I am a little afraid of how I feel right now, I hit depths of despair earlier today that I’ve not had in years, I had thoughts I didn’t want, fleeting, but very real. My head is in a mess, I am bouncing back and forth between symptoms, I can’t seem to think straight, I get half way through a thought and another interrupts. I am scared of myself a little bit and of how independent this feels from me. I know what I want, I know what I have, but there is such a pull back down a road I thought I’d left behind. I know I’m moving forward, I know I have a good life, but all the positives seem so far away. I feel I’m fighting a battle today and I’m afraid that right will lose. I feel like I’m screaming for help, but I don’t even know what for. I have help, I have support, I am safe and loved, I have everything and more than I could have ever hoped for. I don’t know what I want, what I’m hoping to achieve by moaning about how I feel. No one can do this for me, it has to be me. Right now I do not trust myself or my thoughts, there’s something inside telling me I’m a terrible person, that I deserved this, the shame I guess is taking over, the pain seems to be drowning me. I feel out of control and I’ve no clue what to do, except wait it out.

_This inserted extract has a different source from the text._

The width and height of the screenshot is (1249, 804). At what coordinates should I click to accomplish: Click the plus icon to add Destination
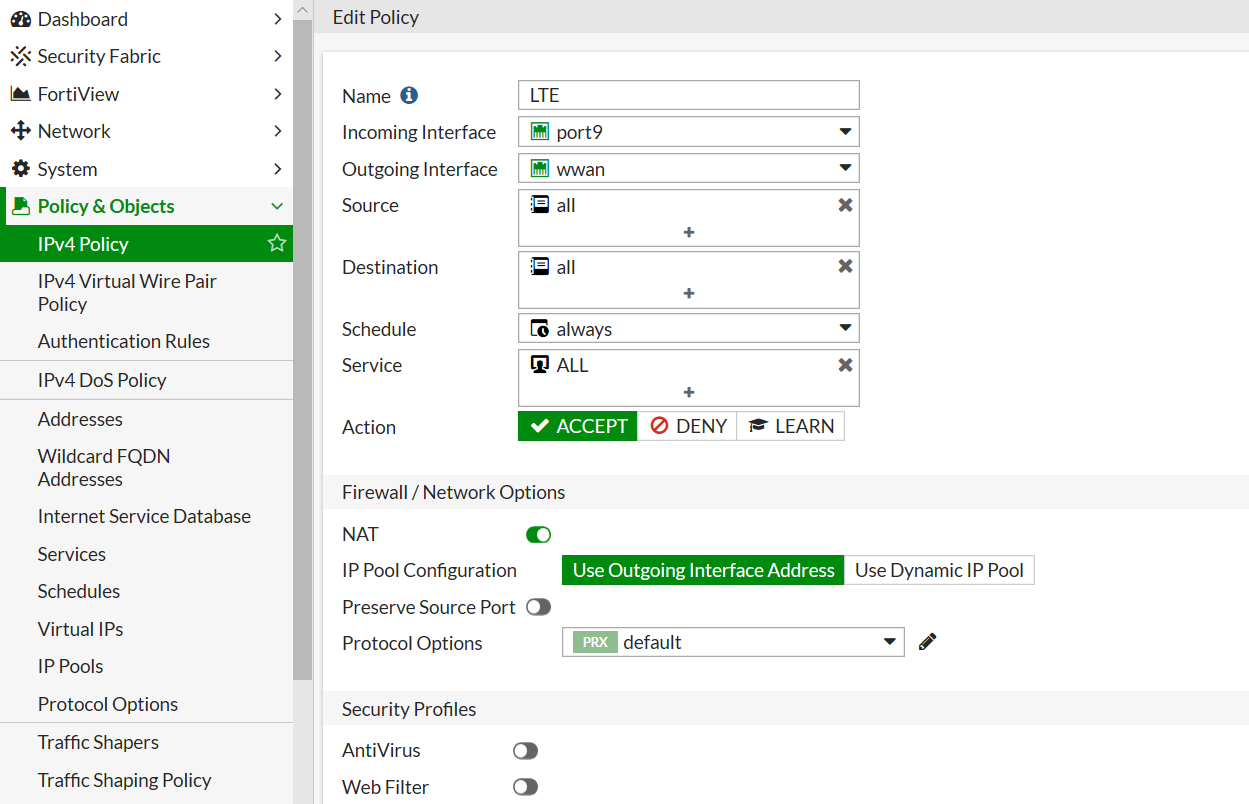pyautogui.click(x=689, y=293)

Maybe I just finally crashed today. Over a week of no routine, visitors in my house, having to suppress and push past my symptoms, feeling like I couldn’t be me and feeling I just couldn’t feel in general.. if that makes sense. Then the last few days I’ve been back at work, which has been crazy busy, Monday and Tuesday I came home to guests here, Wednesday, I came home to so much mess- I spent all afternoon cleaning.

I think I’m exhausted, I am stressed out, I need a break. I just don’t know when I’ll get one. I have work everyday, my boys to entertain when I get home, therapy each Friday, with the usual weekend of feeling terrible, then processing. My husband is talking about when he’ll be going camping this summer, which fills me with dread. I don’t see a break happening. I’m afraid that I’m going to crack under this pressure, I already feel like I’m on the edge. Tears keep coming, but no more than a few fall because I am afraid to fall apart. I barely made it to work today, I was late going in and I felt sort of zoned out all day. I was dissociating I guess but didn’t even try to break out of it, I was having intrusive thoughts, but grounding seemed too much effort. I am so drained.  I didn’t get chance, or couldn’t be bothered to eat today, which isn’t a good sign, I am trying to take care of myself, eating, drinking and sleeping really make a difference, I just didn’t care enough to do it today.

Tomorrow I see my T and I’m desperate to talk about the changes brought on by our last session, but I don’t know that I have the energy to go through it. I considered taking my letter with me as it explains a lot, but my printer won’t work. Maybe that’s a good thing, perhaps I need help with the basics again, reminders of what to do. Perhaps a session of his encouragement  and comfort will help rather than continuing with what we’ve been facing. That pisses me off though, I don’t want this to linger, the shame stuff I mean, I still feel those things, even with some changes in the right direction, it’s brought up more things that I need to address with him. I don’t want to put it on hold, but what choice do I have? I cannot continue progressing, I cannot face more stuff while I feel like this. I hope it just goes overnight and things can carry on as planned. Oh how I wish that happens, I cannot stand feeling this way. I could use some prayers right now.